[MATERIAL SHOWN]:
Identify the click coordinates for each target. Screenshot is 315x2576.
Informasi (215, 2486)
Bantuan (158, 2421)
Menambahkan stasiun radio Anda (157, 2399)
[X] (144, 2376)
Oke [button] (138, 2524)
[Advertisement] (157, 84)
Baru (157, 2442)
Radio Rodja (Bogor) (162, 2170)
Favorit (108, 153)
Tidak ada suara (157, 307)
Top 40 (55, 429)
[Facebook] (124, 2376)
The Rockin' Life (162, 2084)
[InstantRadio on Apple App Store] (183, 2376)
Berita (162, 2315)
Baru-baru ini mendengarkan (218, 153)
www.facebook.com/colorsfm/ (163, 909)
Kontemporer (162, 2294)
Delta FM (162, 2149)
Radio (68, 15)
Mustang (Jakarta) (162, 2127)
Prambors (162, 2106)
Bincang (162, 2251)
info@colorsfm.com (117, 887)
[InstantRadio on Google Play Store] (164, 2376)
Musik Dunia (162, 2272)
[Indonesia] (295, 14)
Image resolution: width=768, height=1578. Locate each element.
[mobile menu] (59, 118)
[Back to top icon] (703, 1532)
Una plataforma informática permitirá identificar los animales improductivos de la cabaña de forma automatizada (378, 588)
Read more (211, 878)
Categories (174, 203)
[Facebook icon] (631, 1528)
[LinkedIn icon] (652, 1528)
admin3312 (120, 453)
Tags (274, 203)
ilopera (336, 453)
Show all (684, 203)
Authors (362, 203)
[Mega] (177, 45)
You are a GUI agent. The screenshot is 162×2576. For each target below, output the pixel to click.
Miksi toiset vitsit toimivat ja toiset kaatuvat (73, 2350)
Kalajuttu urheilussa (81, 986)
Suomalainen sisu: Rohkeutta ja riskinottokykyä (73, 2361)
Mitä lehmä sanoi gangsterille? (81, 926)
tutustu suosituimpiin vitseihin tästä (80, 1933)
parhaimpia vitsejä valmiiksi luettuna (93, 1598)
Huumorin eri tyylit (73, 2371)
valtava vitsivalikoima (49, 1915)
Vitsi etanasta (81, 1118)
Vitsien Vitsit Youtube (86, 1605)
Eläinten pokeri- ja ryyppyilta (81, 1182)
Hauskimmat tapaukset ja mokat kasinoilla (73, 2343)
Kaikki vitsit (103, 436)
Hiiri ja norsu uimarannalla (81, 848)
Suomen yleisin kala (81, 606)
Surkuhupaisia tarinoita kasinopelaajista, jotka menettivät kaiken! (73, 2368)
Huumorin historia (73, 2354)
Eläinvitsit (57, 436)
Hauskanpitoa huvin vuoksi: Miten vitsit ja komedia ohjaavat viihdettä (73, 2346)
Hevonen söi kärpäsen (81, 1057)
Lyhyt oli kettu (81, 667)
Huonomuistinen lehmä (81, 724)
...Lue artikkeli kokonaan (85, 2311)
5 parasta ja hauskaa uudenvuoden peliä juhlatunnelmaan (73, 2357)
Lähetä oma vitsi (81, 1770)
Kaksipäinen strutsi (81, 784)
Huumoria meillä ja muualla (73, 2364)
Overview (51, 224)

[WHAT YOU SHOULD DO]:
Repeat exactly the lines from the line containing "Huonomuistinen lehmä (81, 724)" through the end of the listing above; both boundary lines are part of the output.

[EXERCISE ANSWER]:
Huonomuistinen lehmä (81, 724)
...Lue artikkeli kokonaan (85, 2311)
5 parasta ja hauskaa uudenvuoden peliä juhlatunnelmaan (73, 2357)
Lähetä oma vitsi (81, 1770)
Kaksipäinen strutsi (81, 784)
Huumoria meillä ja muualla (73, 2364)
Overview (51, 224)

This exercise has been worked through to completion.